Guardian: Is Austria's presidential hopeful a 'wolf in sheep's clothing'?

Der Guardian beschäftigte sich hingegen recht intensiv mit der FPö und der Person Norbert Hofers, beziehungsweise, mit seiner wahren Identität. Ist er Wolf, ist er Schaf, oder irgendetwas daziwschen? Seine Chancen stünden jedenfalls gut, meinen die Briten, womit sie schon einmal nicht danebenliegen.

"Nach dem Rücktritt des Kanzlers Werner Faymann, Norbert Hofers geschicktem Auftritt in TV-Duellen gegen seinen Rivalen Alexander Van der Bellen und einer Zeit, in der es keiner der Zentrumsparteien gelungen ist, ihre Anhänger hinter dem letzten verbliebenen Gegner Hofers zu vereinen, halten viele Österreicher es für möglich, dass das „freundliche Gesicht der FPÖ“ (Kurier) mit den „Rehaugen“ (Spiegel ) ihr Land bald auf der internationalen Bühne vertreten könnte."

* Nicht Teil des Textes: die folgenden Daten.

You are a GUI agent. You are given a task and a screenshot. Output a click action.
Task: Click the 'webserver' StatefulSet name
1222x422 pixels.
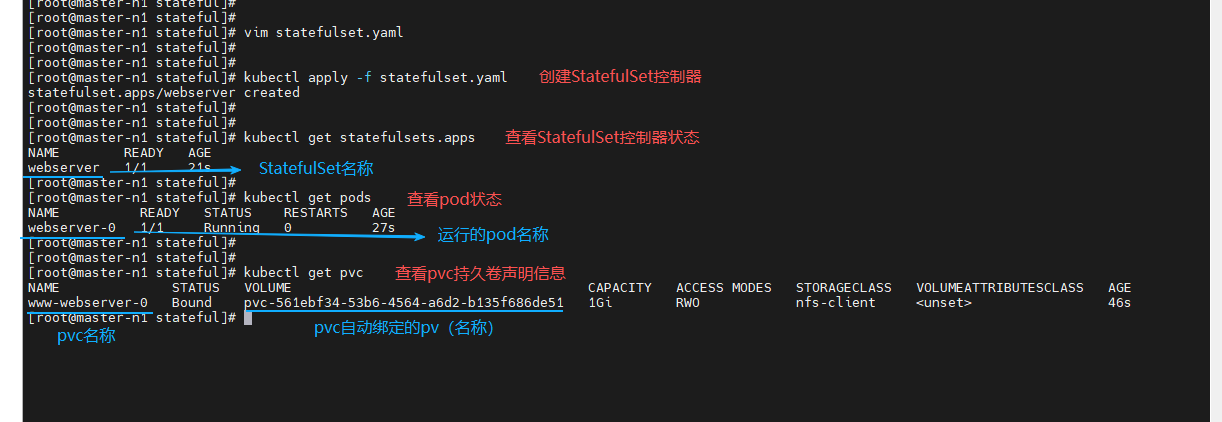click(64, 167)
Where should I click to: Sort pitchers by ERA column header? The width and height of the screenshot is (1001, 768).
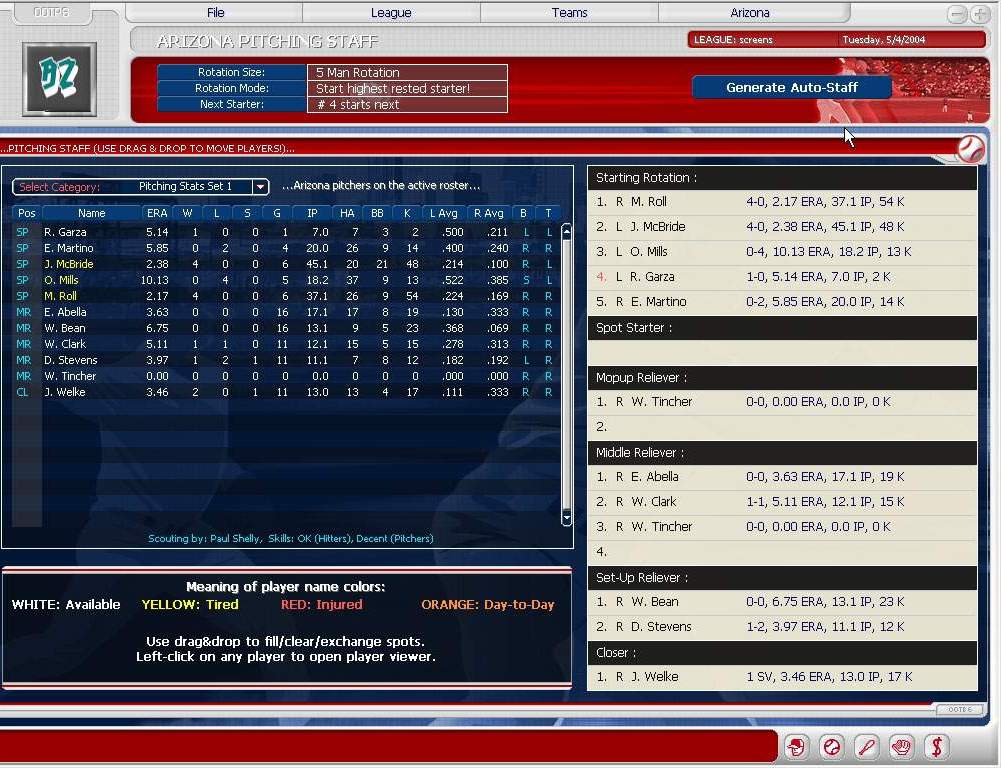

Washington Post: Austria’s right-wing populism reflects anti-Muslim platform of Donald Trump

Die altehrwürdige Washington Post steigt gleich mit amerikanischer Perspektive in ihre Analyse der FPÖ ein: Norbert Hofer, der erinnert doch an jemanden.

"Er will einen Zaun ans der südlichen Grenze bauen, um Migranten draußen zu halten. Er gelobt die „Invasion der Muslime“ zu stoppen. Und obwohl viele seine Kandidatur zunächst nicht ernst genommen hatten, hat er es bis an die Schwelle der Macht geschafft.

Donald Trump?

Nein. Norbert Hofer.

Analysten sehen Hofer, den Führenden der Präsidentenwahlen in Österreich, als Teil eines transatlantischen Rebranding von Populismus. Durch das Eintauschen fanatischer Reden und hasserfüllter Slogans gegen entwaffnendere Methoden, lässt eine neue Art von westlichen Politikern nationalistische Rhetorik nicht nur appetitlich, sondern auch unterhaltsam erscheinen."

Agence France-Presse: Austria torn between far-right ‘gladiator’ and ‘glitterati’ professor

Auch interessant: die französische Nachrichtenagentur Agence France Presse hat "Schickeria" mit "Glitterati" übersetzt. Und auch auf den Philippinen wird über die Wahl berichtet.

"Der eine ist ein teilweise gehbehinderter Waffenenthusiast der Rechten, der andere ein angesehener, älterer Professor mit Rückhalt der Grünen – Österreichs Präsidentschaftskandidaten spiegeln den tiefen Spalt wider, der das Land teilt, während es sich auf die Stichwahl am Sonntag vorbereitet."

Financial Times: Israel finds strange bedfellow in Austria’s far-right

Die Financial Times beleuchtet die mögliche Wahl Hofers von einer anderen Seite: Wie würde Israel darauf reagieren? Womöglich nicht mehr mit dem Abzug des Botschafters, wie einst im Jahr 2000.

"Österreichs Präsidentenwahl am Sonntag wird das europäische Polit-Establishment wahrscheinlich alarmieren, wenn – wie vielfach erwartet wird – Norbert Hofer, der weit rechts stehende FPÖ-Kandidat, gewinnt. Für Israel könnte das Dilemma genauso akut werden. (…) Vergangenes Monat verblüffte Heinz Christian Strache viele Israelis, weil er während einer Israel-Reise auch dem Holocaust-Gedenkzentrum Yad Vashem einen privaten Besuch abstattete."


FAZ: Das System funktioniert nicht mehr

Die Frankfurter Allgemeine Zeitung erkennt die vielen Gesichter der FPÖ. Der Korrespondent Stephan Löwenstein lässt den Wahlkampf noch einmal Revue passieren, analysiert, warum die "Rechten" so stark sind hierzulande und schildert ausführlich, wie es den Freiheitlichen gelungen ist, in die Milieus der Roten und auch Schwarzen vorzudringen.

"Sie lächeln in die Milieus von SPÖ und ÖVP hinein. Die wissen noch immer nicht, wie ihnen geschieht. Dass Norbert Hofer am Sonntag österreichischer Bundespräsident werden kann, ist ein Schock für die Parteien – für die Wähler nicht."